Il 3 maggio, tre giorni prima di Juventus-Roma, la partita che avrebbe di fatto deciso lo scudetto, mentre sto parcheggiando al circolo per andare a giocare una partita di tennis, squilla il cellulare.
È un numero sconosciuto, rispondo: “Ciao Daniele, sono Carlo”.
“Carlo chi?”.
“Carlo Ancelotti, che fai, rinneghi gli amici?”
“Scusami, non ho il tuo numero e non mi aspettavo che tu mi telefonassi. Come, va? Domenica avete un grande possibilità, state meglio della Roma”.

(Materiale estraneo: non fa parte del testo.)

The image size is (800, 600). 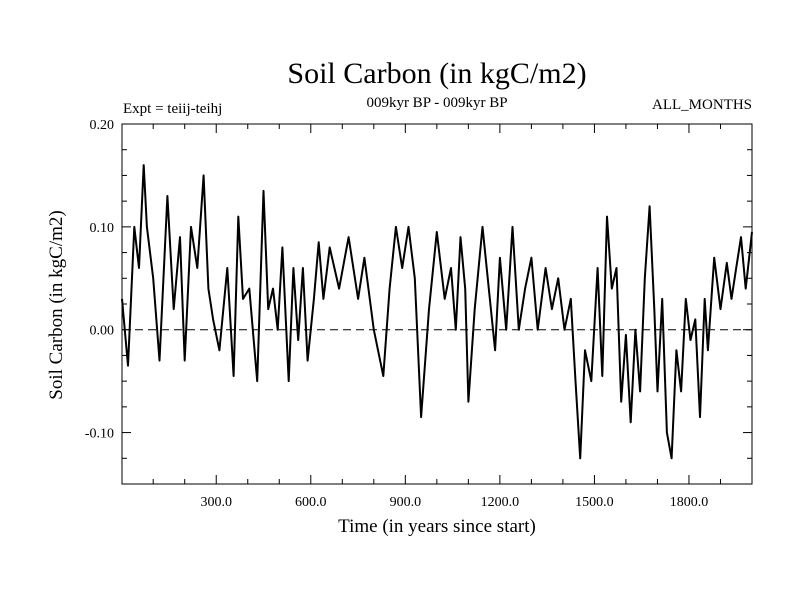 What do you see at coordinates (311, 502) in the screenshot?
I see `x-tick-label: 600.0` at bounding box center [311, 502].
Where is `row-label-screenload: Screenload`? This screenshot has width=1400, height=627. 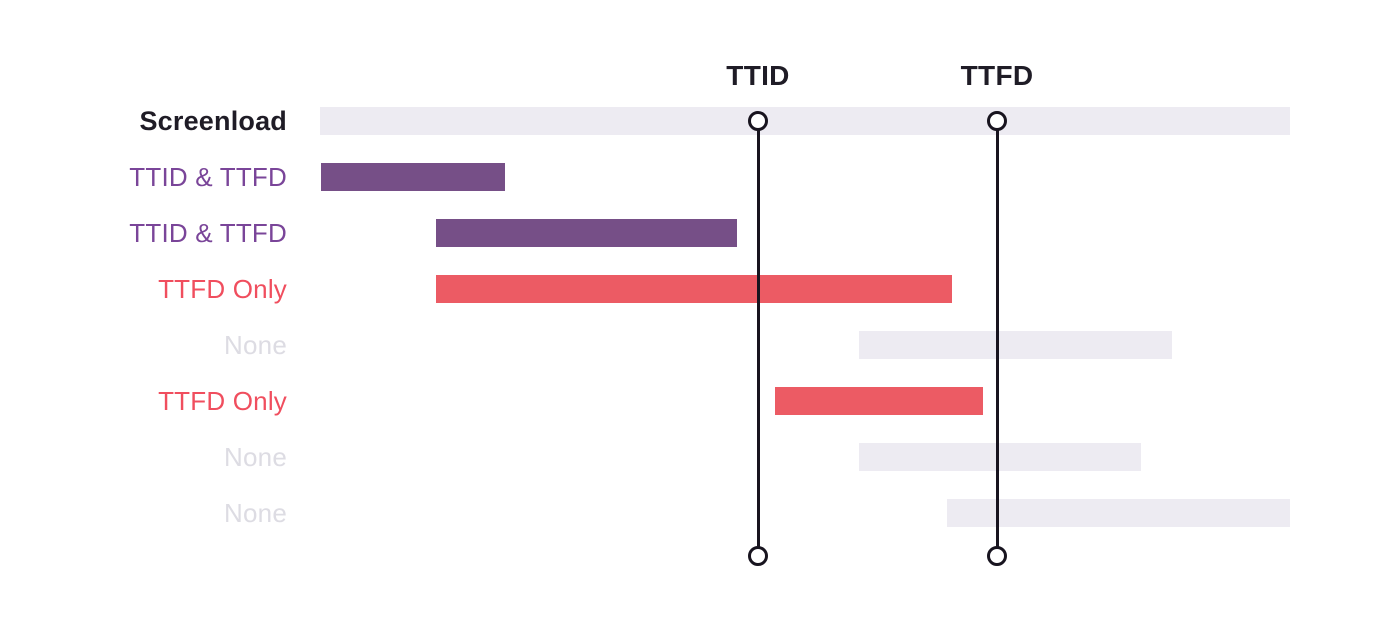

“Sì, sembra così. Ma loro sono davanti e noi siamo condannati a vincere, altrimenti addio sogni di gloria (La Juventus si portò sul 2 a 0, ma la Roma riuscì a rimontare e a chiudere sul 2 a 2. Fu l’ultimo grande ostacolo sulla via dello scudetto).Volevo dirti che ho letto la tua lettera, puoi dire alla nipote di Totò Lopez di chiamarmi quando vuole, dalle il mio numero”.
Ecco cosa significa non perdere mai il senso delle proporzioni e rimanere umili. È una dote che solo i grandi possiedono. Anche se ti chiami Ancelotti e hai vinto dovunque: al Milan, al Chelsea, al Paris Saint Germain, al Real Madrid, al Bayern Monaco.